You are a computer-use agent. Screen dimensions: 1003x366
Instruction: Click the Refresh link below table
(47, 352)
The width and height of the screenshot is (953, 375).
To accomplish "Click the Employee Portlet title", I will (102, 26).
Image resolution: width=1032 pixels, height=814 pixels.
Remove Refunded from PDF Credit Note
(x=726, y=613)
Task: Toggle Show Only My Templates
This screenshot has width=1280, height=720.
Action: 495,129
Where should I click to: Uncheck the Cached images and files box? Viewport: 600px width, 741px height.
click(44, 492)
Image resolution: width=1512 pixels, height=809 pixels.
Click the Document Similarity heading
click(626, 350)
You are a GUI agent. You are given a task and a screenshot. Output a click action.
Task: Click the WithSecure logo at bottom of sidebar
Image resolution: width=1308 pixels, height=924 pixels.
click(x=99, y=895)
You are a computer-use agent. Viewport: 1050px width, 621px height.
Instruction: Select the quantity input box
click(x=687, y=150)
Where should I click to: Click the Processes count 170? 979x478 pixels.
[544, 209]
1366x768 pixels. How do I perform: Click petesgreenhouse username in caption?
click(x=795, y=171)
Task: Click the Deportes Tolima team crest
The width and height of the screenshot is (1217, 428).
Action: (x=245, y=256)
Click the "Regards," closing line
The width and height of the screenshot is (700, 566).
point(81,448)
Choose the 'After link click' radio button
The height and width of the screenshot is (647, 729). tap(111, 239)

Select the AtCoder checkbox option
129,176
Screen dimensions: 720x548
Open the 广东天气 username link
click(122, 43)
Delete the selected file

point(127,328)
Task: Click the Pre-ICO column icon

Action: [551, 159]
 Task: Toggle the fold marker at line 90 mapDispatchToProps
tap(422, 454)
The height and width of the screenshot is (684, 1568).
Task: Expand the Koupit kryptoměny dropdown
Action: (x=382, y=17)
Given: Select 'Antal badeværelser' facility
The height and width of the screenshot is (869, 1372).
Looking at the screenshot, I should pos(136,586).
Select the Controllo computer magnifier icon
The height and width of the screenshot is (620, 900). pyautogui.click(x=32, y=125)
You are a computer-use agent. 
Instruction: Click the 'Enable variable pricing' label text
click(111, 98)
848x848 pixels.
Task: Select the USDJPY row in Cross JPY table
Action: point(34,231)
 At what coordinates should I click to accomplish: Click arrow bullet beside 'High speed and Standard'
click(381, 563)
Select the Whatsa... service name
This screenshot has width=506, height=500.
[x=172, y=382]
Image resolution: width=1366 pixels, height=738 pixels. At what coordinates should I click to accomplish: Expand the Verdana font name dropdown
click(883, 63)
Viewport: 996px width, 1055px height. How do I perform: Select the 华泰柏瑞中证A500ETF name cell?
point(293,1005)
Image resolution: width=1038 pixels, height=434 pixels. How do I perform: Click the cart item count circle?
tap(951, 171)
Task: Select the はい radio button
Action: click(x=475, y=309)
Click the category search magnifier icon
★ ★ ★ ★ ★ ★ ★
_Your assignment_:
Each line above that carries the string "agent" has to be returned.

_Your solution_:
You are a computer-use agent. Screen dimensions: 1003x366
You are a GUI agent. You are given a task and a screenshot. Output a click action.
You are a computer-use agent. Viewport: 1050px width, 621px height.
You are a computer-use agent. 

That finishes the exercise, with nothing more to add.